But to be reimbursed you must meet the “standard of consumer caution” – four tests which prove you’ve been careful. They are prompt reporting, information sharing with the bank, agreeing to the fraud being reported to the police, and paying attention to interventions and warnings from your bank.

These don’t apply to vulnerable customers. But your vulnerability must be such that it makes the consumer more susceptible to the scam, rather than general vulnerability, said Donaldson.

“Reimbursement is important in protecting customers from financial losses due to APP fraud, but it does not solve the wider problem of financial fraud,” Donaldson added.

“Victims of APP fraud still suffer the same psychological impact regardless of reimbursement and in addition, criminals continue to benefit from stealing these funds, which causes further harm to society.”

Some want the scheme to go further, with sanctions for the social media firms where fraud originates.

“The new rules only cover reimbursement, and so scam prevention must remain a priority for payment service providers, as without a consistent approach to prevention, the risk is that APP fraud – and consumer harm – will accelerate again,” said Anna Roughley, head of insight at the Lending Standards Board.

The new rules would “definitely” lead to a sea-change in fraud, said Arun Chauhan, a solicitor at Tenet Law specialising in fraud and financial crime and trustee director for the Fraud Advisory Panel.

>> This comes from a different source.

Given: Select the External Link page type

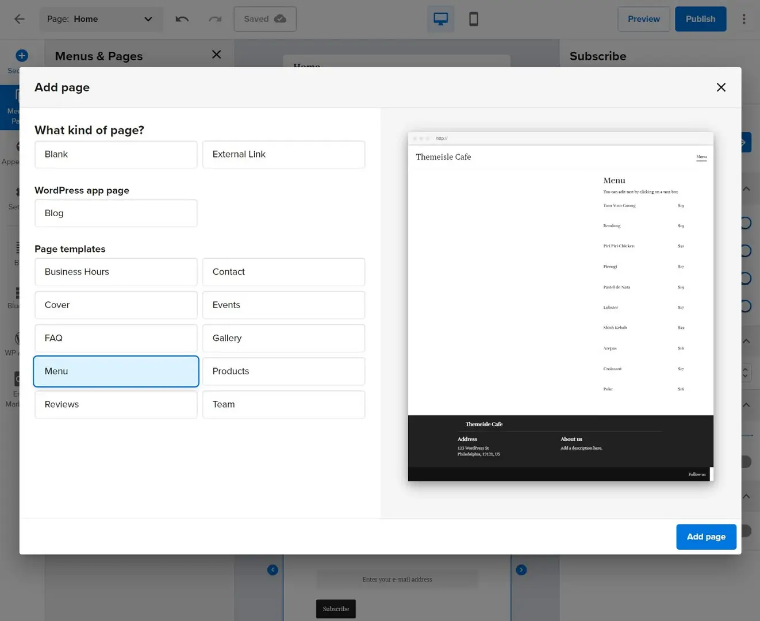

But he warned that consumers needed to be made aware of the risk of fraud.

“The risk is that criminals will see banks as insurance for their crimes, in other words that the banks will have to pay out,” he said.

“The fear of the banking industry will be that customers think the same, paying less attention to fraud risks, making transactions and thinking ‘the bank has to refund me so I do not need to be as careful anymore’.”